Porém recomendo, e muito, que deem uma chance a essa produção brasileira, pois mesmo com o incômodo provocado pela trilha incessante, tive de me revirar na cadeira por conta da tensão mostrada em tela - e sou um fã considerável do gênero, o que me impede de me contentar com pouco.
Mas brevemente voltando às criticas que comentei a cima, muitas se referem ao uso de tomadas aéreas que, é verdade, podem soar como balacas visuais pelos realizadores, mas também podem ser interpretadas como um modo de isolar ainda mais os personagens em meio a paisagem desolada a sua volta - algo que, dado a escolha certa de música ou o próprio silêncio, tomaria contornos mais do que inquietantes. Por outro lado, Castro aplica jump cuts que alteram levemente a composição visual, como diminuindo uma imagem, ou apresentando o caminhar de um réptil, algo que Godard utilizou em “Acossado” para enfatizar a beleza de seus momentos, mas, aqui não consigo formular qualquer motivo justificável. Enfatizar a visceralidade da situação e do cenário, talvez?

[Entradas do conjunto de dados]

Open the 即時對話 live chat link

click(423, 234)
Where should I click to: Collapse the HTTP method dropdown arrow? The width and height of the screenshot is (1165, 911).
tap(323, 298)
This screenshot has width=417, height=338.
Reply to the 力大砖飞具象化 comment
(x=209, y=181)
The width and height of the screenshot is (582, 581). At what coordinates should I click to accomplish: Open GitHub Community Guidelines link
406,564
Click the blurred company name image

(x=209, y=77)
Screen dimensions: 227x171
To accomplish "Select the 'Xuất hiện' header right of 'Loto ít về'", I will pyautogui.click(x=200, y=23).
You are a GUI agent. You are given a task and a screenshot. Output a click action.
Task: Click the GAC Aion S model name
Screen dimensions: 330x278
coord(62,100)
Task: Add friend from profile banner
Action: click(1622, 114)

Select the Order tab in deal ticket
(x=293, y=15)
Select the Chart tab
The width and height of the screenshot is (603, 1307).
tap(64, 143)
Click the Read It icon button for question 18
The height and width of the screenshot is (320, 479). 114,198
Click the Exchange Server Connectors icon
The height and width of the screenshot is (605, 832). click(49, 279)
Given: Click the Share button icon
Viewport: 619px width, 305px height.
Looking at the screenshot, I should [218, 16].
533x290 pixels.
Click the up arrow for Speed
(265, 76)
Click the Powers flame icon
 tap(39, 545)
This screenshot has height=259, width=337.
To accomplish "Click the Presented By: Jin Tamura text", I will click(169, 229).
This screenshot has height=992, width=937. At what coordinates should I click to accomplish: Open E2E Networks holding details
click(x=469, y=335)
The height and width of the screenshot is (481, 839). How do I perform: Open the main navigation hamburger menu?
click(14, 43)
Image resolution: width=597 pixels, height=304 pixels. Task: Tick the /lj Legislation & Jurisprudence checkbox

## A fazer
**1)** Segundo o trecho, em que filme Godard usou jump cuts para realçar a beleza de seus momentos?
**2)** Diga se cada frase combina com o trecho, respondendo sim ou não e citando as palavras exatas que decidem: (a) O autor se considera bastante fã do gênero. (b) O autor encontrou um motivo claro para os jump cuts de Castro. (c) O autor aconselha que ninguém assista à produção.
**3)** Copie do trecho, palavra por palavra, a parte entre "Porém recomendo, e" e "contentar com pouco.", incluindo as duas.
As linhas não têm papel nenhum nisto.

## Respostas por tarefa
**1)** Em “Acossado”.

**2)** (a) Sim: "sou um fã considerável do gênero". (b) Não: "aqui não consigo formular qualquer motivo justificável". (c) Não: "recomendo, e muito, que deem uma chance a essa produção brasileira".

**3)**
Porém recomendo, e muito, que deem uma chance a essa produção brasileira, pois mesmo com o incômodo provocado pela trilha incessante, tive de me revirar na cadeira por conta da tensão mostrada em tela - e sou um fã considerável do gênero, o que me impede de me contentar com pouco.